We go back. The idea is this now. We go back. We go to the heart of the issue of dystopia themed art in Japan. We translate the fear that strikes the chord in these particular stories.
It was just a Little Boy and a Fat Man.
The NUCLEAR Art of Japan
This collective suffering of the Japanese still lingers on. People are still suffering from its effects. It is a theme undoubtedly repeated through many artworks, even if the piece of art itself is not clearly referring to the bombings. (see. Neon Genesis Evangelion, Akira, etc.)
Firstly, let’s take a look at a more ‘direct’ example. Isao Takahata’s — Hotaru no haka (Grave of the Fireflies / 1988). What Takahata is doing is visually clear, he is creating a world of chaos, destruction, pain and injustice and the viewer is experiencing all that through the eyes of two innocent kids that just happened to be there. He is ‘forcing’ you to feel and he is triumphantly succeeding — from my own perspective that is. This is achieved through simple images, he is not trying too much and he is not hiding behind them. The image of planes going by in the skies, long horizontal lines against the small, vertical ones of the children, conveys perfectly the constant feeling of threat and vulnerability.

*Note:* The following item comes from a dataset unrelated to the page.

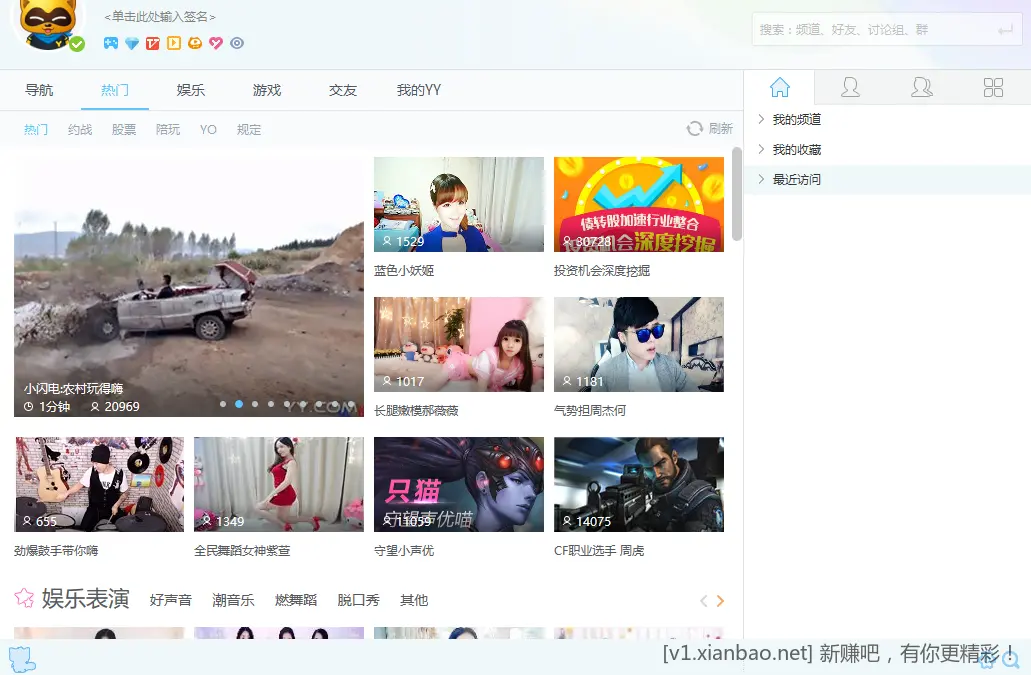Switch to the 游戏 tab

pyautogui.click(x=266, y=89)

This balance shifts when the bombs start raining down and their downward movement now overwhelms the small lines of the children beneath emphasizing on the hopelessness and inevitability of their situation. The war reigns on and there is no escape. The children fight for their survival. But at the end, fire was not their single foe. This particular film does not dwell in the topic of nuclear disaster per se but the after effects of that attack. The results of any war really. Those who fight die and those who don’t die as well. Hunger, disease, mental meltdown; a whole film based on the the struggle for survival, the need to protect what’s yours, the futility of war and the inevitability of death. Both text and subtext, in Grave of the Fireflies, embody an endless nightmarish vision of passivity and despair. It suggests a history that can never be escaped or transcended but that must be continually experienced as harrowing, painful and relentlessly oppressive.

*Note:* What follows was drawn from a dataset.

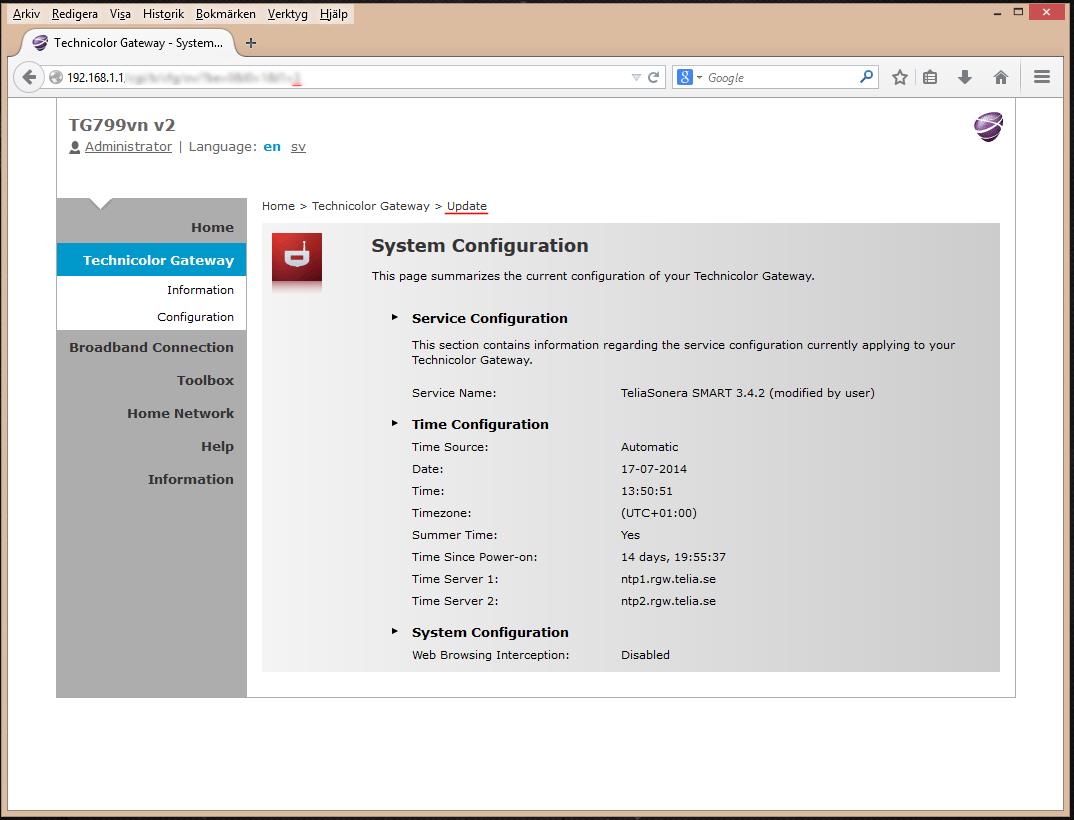Click the magnifier search icon
Image resolution: width=1074 pixels, height=820 pixels.
click(866, 77)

I know, it’s a Ghibli film, but Isao – senpai is not fooling around.
On the other hand, Keiji Nakazawa’s Hadashi no Gen (Barefoot Gen / 1983) conveys a feeling of resistance, hope and renewal, although depicting the same horrific war scenes, in contrast with the passivity and powerlessness of the Grave of the Fireflies.
Though it has been heavily criticized by the Hibakusha community, the graphics of the manga and anime help to “convey the unconveyable” of the bomb’s horror. “While Grave of the Fireflies uses the elegiac mode and realistic graphics to show a slowly dying world, Barefoot Gen indulges in the apocalyptic mode with a grotesque and frenzied graphic style to show a world paradoxically dynamic in its own destruction” (Napier, 2005)

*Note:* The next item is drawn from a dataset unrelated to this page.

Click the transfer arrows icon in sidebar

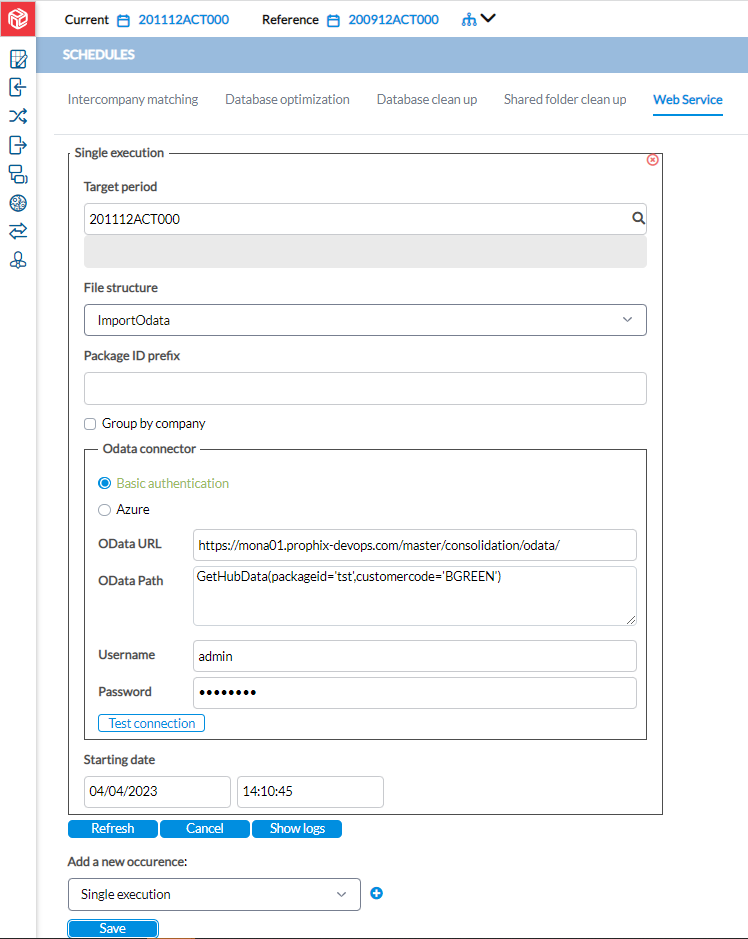coord(18,231)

Another core difference between the two films is the character of the protagonists. While Seita is caring and thoughtful but passive and oppressed, Gen is energized and rebellious going against the authorities and claiming what is his. Where Grave of the Fireflies seems to convey a message of passivity and slow painful changing in the world around the characters, Barefoot Gen seems to be filled with action and deals with the feelings of resistance and rebuilding. Grave of the Fireflies could be seen as a lament dedicated to the bombings disaster, a continuous story of pain and sadness using realistic depictions of the events. In contrast, Barefoot Gen is using intense and frantic images, filled with saturated colours and grotesque and twisted illustrations of the event; seemingly applying more ‘gravity’ to that single moment that everything changed.
To conclude this delirium, both films tell a story differently but both films end up in the same concept, the collective trauma of a whole nation and the creation of a dystopian life, a hell on Earth, where children are forced to grow up and die by the hands of the adults who are supposed to protect them.